Ewing resident Michael Schaffer, also a TTS member, said, “Many questions could easily be answered if they just did an environmental impact assessment. They’re trying to get out of doing that it seems. If they did an environmental impact study they could easily tell what kind of effect they’re having on the area and it could help them decide what kind of airport would fit here and the future impact it would have.”

Mercer County authorities contend that they have sufficiently addressed environmental regulations and concerns and will soon be ready to move ahead with groundbreaking for what is projected to be a 26-month long construction project. “In consultation with the FAA [Federal Aviation Administration], the terminal replacement project did not meet the requirements for a full EIS [environmental impact study],” said Siggelakis. “However, the environmental impact of the terminal project was studied at the appropriate level and the findings concluded that the County could move forward.”
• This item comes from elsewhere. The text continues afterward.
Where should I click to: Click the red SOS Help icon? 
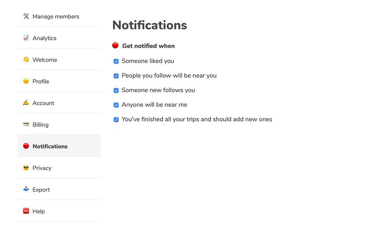(x=26, y=211)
In 2022 the FAA approved the county’s plan, which is supported with a county-commissioned Environmental Assessment (EA), but TTS challenged that approval in federal court, arguing that a more comprehensive EIS is needed. Last month the appeals court ruled that the 2022 FAA report was reasonable and rejected the appeal lodged by TTS along with the towns of Yardley Borough and Lower Makefield Township in Pa. and several residents of Mercer and Bucks counties.

Hoechner stated that TTS is currently appealing the January ruling. “We’re asking for a re-hearing,” she said. Hoechner and other TTS members claim that the county has “mischaracterized” the project in order to avoid undergoing more rigorous environmental impact standards.
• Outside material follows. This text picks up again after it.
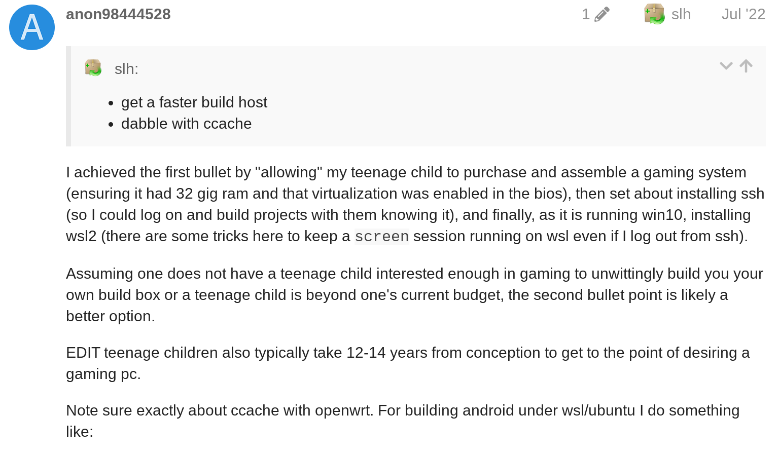Jump to quoted post with up arrow
This screenshot has width=778, height=453.
(746, 66)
“They’re saying it’s a replacement terminal and because they’re not adding a runway they’re not expanding capacity,” said the Princeton physician TTS member. “But the truth of the matter is that they’re expanding. They’re making the terminal so much bigger.”
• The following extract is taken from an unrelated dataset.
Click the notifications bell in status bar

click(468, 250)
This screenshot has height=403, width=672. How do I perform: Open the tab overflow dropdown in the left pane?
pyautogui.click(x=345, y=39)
She went on to discuss the threat to area residents’ health from increased jet emissions. The smaller, lighter particles travel further and are potentially more dangerous than larger heavier particles, she pointed out. “There’s a lot of environmental toxicology research coming out about how that matter travels and has an impact on people,” she said. “We have to consider the health costs as well as the economic costs. This new airport is not going to be the good news to the county that people say it is.”

Hoechner added that the lives of many people in Bucks County are directly impacted by the noise and vibrations of low-flying jets. “There’s a direct impact on quality of life,” she said. “There’s also concern about the Delaware River and drinking water because our water is sourced from there and there’s an issue about contamination on the airport construction site flowing into the river.”

TTS and Mercer County authorities also clash on the question of the financial burden of the project. The FAA has estimated $109 million to $121 million in costs, but Siggelakis states, “We are not yet at the point of sharing budgets as we work on finalizing funding.”

TTS predicts costs of about $200 million, which could impose a significant burden on taxpayers, but Mercer County Executive Dan Benson, as well as Siggelakis, see the airport project as “a significant economic engine for our entire region,” as quoted by nj.com.

Siggelakis described the project as one of the largest Mercer County public works projects in recent memory utilizing local skilled labor and providing thousands of work hours for Mercer residents. He also cited the future airport as a draw for businesses considering relocating to Mercer County and a “significant factor in the county’s appeal for economic development.” He also claimed that the influx of new passengers would “lead to increased patronage of local businesses.”